Connect MySQL via JDBC in Serverless Spark for Fast Data Integration - E-MapReduce

Serverless Spark supports reading from and writing to MySQL through a Java Database Connectivity (JDBC) connector. The MySQL JDBC driver (version 8.0.33) loads automatically at startup — no manual installation required. Connect via an SQL session, a Notebook session, or a Spark batch job.

Prerequisites

Before you begin, ensure that you have:

A Serverless Spark workspace. See Create a workspace.
A MySQL instance — self-managed, ApsaraDB RDS for MySQL, or PolarDB for MySQL. The examples in this topic use ApsaraDB RDS for MySQL.
Network connectivity established between Serverless Spark and MySQL. See Establish network connectivity between EMR Serverless Spark and other VPCs. When you add security group rules, open TCP port 3306.

Important

Never hardcode database credentials in your code. Store the username and password in a secrets manager and reference them at runtime.

Connect via an SQL session

In Session Manager, create an SQL session and select a pre-configured Network Connection. See Create an SQL session.

In Data Development, create a SparkSQL task and run the following SQL to verify the connection:

Parameter	Description
`url`	JDBC connection string. Format: `jdbc:mysql://<jdbc_url>/`
`dbtable`	Database table to read.
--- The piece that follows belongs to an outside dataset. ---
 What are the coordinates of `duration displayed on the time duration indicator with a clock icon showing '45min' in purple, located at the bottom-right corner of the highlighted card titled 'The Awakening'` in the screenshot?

Format: `<db>.<table>` — for example, `test_mysql_db.test`
`user`	MySQL username. The user must have read permissions on the target table.
`password`	MySQL password

CREATE TEMPORARY VIEW test
USING org.apache.spark.sql.jdbc
OPTIONS (
  url 'jdbc:mysql://<jdbc_url>/',
  dbtable '<db>.<table>',
  user '<username>',
  password '<password>'
);

SELECT * FROM test;

A successful connection returns the table contents.

Insert data into the MySQL table:
```
INSERT INTO test VALUES(4, 'd'),(5, 'e');
SELECT * FROM test;
```
If the inserted rows appear in the query results, the write operation succeeded.

Connect via a Notebook session

In Session Manager, create a Notebook session and select a pre-configured Network Connection. See Create a Notebook session.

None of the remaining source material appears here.